▸ What to work on: Write out the entries, please, from the line containing "Open the dampal.ru" through their final line, exactly and with nothing else.

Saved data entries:

Segment Open

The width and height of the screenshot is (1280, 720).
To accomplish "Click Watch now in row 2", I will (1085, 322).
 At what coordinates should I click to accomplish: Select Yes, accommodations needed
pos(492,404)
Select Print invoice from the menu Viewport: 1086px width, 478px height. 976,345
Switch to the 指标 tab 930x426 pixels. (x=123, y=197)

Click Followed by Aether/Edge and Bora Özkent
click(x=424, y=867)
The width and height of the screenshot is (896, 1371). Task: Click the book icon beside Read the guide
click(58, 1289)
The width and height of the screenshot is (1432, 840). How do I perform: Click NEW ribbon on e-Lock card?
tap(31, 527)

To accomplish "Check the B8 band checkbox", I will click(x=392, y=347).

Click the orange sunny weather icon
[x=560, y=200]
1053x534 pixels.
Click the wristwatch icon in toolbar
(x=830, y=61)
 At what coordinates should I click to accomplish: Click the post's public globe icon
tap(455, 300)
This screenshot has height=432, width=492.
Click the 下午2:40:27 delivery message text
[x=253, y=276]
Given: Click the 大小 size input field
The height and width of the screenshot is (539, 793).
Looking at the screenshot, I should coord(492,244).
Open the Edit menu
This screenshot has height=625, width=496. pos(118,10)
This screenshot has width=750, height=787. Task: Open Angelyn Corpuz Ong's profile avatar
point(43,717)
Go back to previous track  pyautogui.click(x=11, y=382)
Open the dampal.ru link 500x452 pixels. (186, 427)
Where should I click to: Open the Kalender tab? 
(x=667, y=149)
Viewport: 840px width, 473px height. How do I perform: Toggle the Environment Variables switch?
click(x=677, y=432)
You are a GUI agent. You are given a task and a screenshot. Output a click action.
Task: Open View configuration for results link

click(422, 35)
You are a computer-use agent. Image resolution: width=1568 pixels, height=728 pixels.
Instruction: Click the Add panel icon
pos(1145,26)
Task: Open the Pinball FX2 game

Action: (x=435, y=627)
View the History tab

Segment Closed

▸ Result for this exercise:
Open the dampal.ru link 500x452 pixels. (186, 427)
Where should I click to: Open the Kalender tab? 
(x=667, y=149)
Viewport: 840px width, 473px height. How do I perform: Toggle the Environment Variables switch?
click(x=677, y=432)
You are a GUI agent. You are given a task and a screenshot. Output a click action.
Task: Open View configuration for results link

click(422, 35)
You are a computer-use agent. Image resolution: width=1568 pixels, height=728 pixels.
Instruction: Click the Add panel icon
pos(1145,26)
Task: Open the Pinball FX2 game

Action: (x=435, y=627)
View the History tab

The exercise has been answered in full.